In this parable, a king prepared a wedding feast and sent out invitations to specific individuals. However, when the day of the feast arrived, the king sent his servants to remind those whom he had invited that the day had come, and each of them provided a token excuse for why they would not be able to attend.


After being rejected by the very ones that were invited, the king sends his servants again to find anybody they can attend his wedding feast. They call whomever they found, both good and bad, sick and healthy, poor and rich, and brought them to participate in the joyous feast of the king.


Moving presupposed ideas aside, reading the parable is seen in the light of the audience to whom it was spoken, the reader can begin to see familiar themes begin to emerge. But let's continue...


The Doubling Down


Jesus continues the parable and speaks of someone who had come to the feast but was not wearing the right kind of clothing. But, why would the king, who had just gathered people from the gutters, care what someone was wearing to the feast?

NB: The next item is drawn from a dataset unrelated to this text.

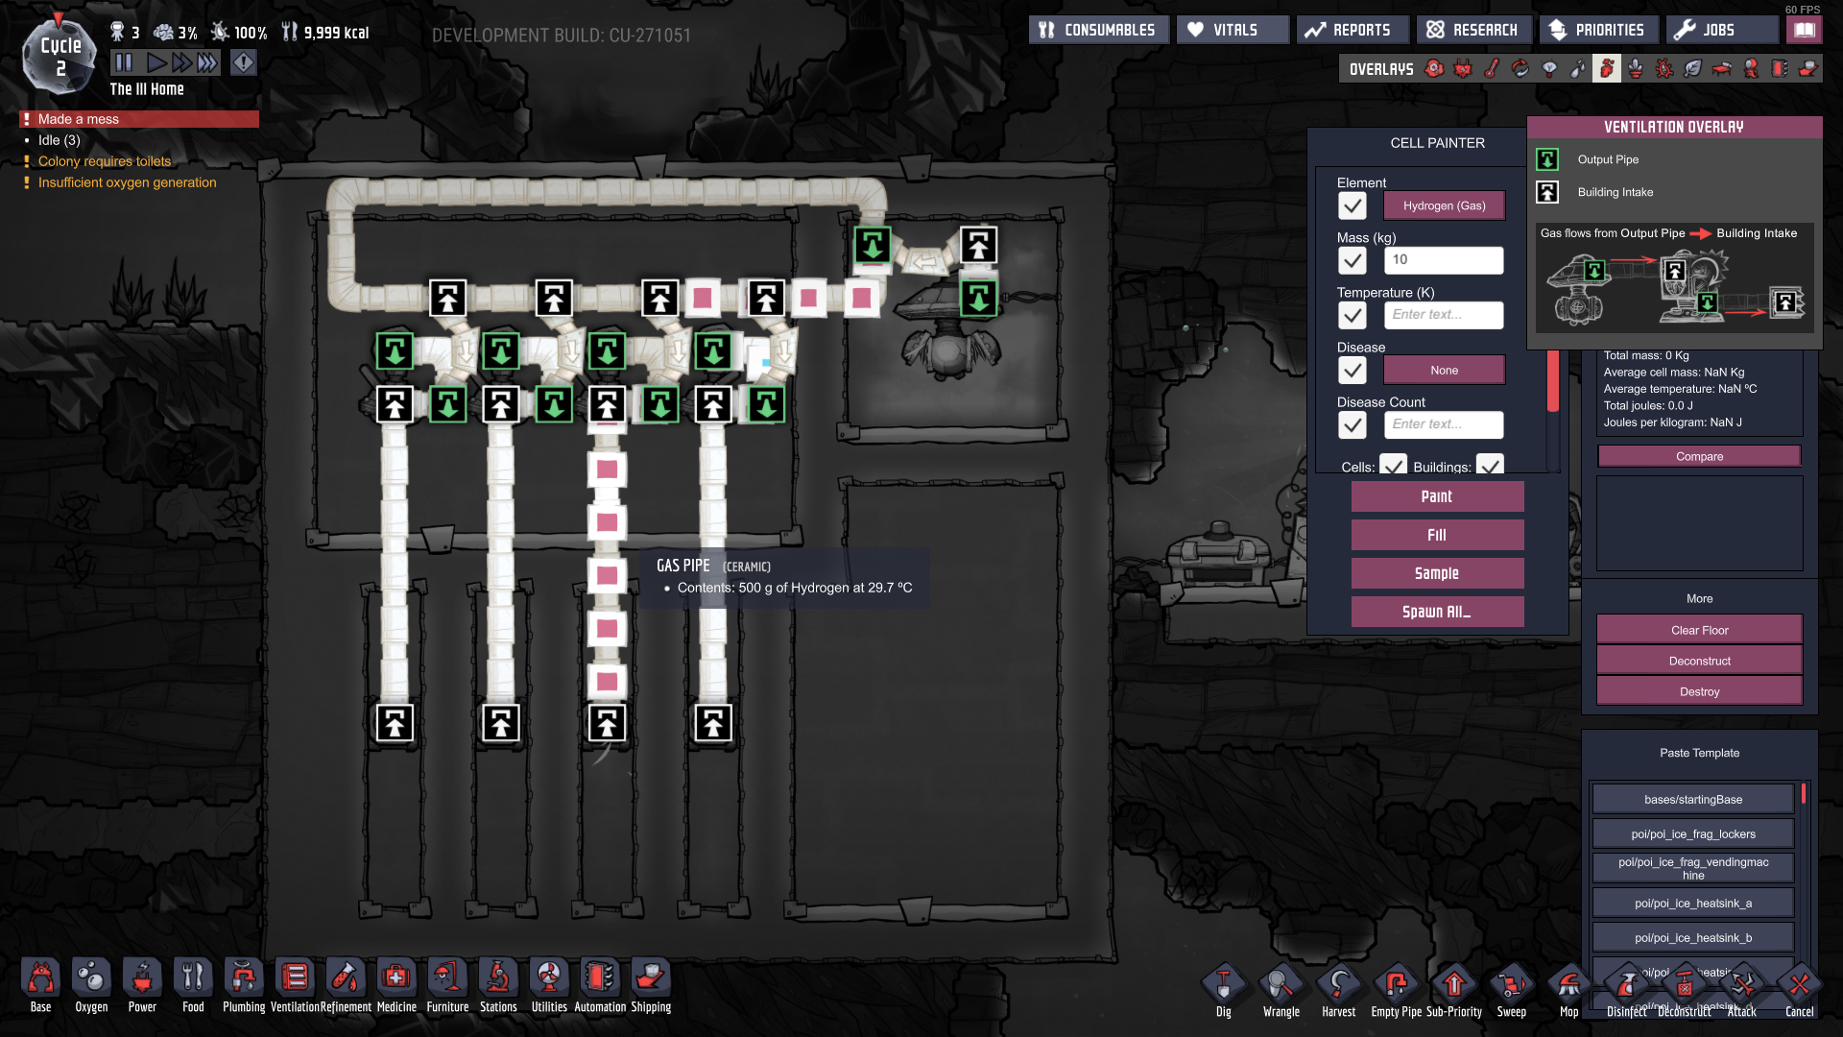Pause the game simulation
Image resolution: width=1843 pixels, height=1037 pixels.
pyautogui.click(x=124, y=63)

The real issue at hand wasn't what the guest was wearing, but why. A fly on the wall may have heard the conversation go something like this: “How did you get in here? If you had come through the front door, you would have been given proper clothing." The fact that this "guest" was wearing improper clothing indicated that he had come in some other way.


Understanding the Meaning


To summarize the statement that Jesus makes in Matthew 22:14 that “many are called, but few are chosen,” in light of the parable and its application to Isreal, is to see that many have turned the meaning on its head.


Jesus is not explaining the doctrine of election, nor is he conveying some sort of favoritism towards some and not others. What Jesus is doing in this parable, is the same thing that He does in all of His parables. He is pointing to Himself.


The Jewish people, like their father Abraham, had been chosen to be the people of God. They were given the Word of God (Rom. 3:2) and were the line from which the promised Seed would come (Gen. 3:15), but they were making excuses to void their invitation once the kingdom was at hand. Even further some were attempting to come into the kingdom of God from a different direction than the door. (John 10:9)


John tells us that it was this rejection of the invitation that prompted a free and complete call to go out to people everywhere, a call for all to believe and become the sons and daughters of God, the heirs of the faith of Abraham. (John 1:12, Rom. 2:28)


Yes, there were a few chosen, and they rejected the invitation; so today the call goes out to the many. And that includes you!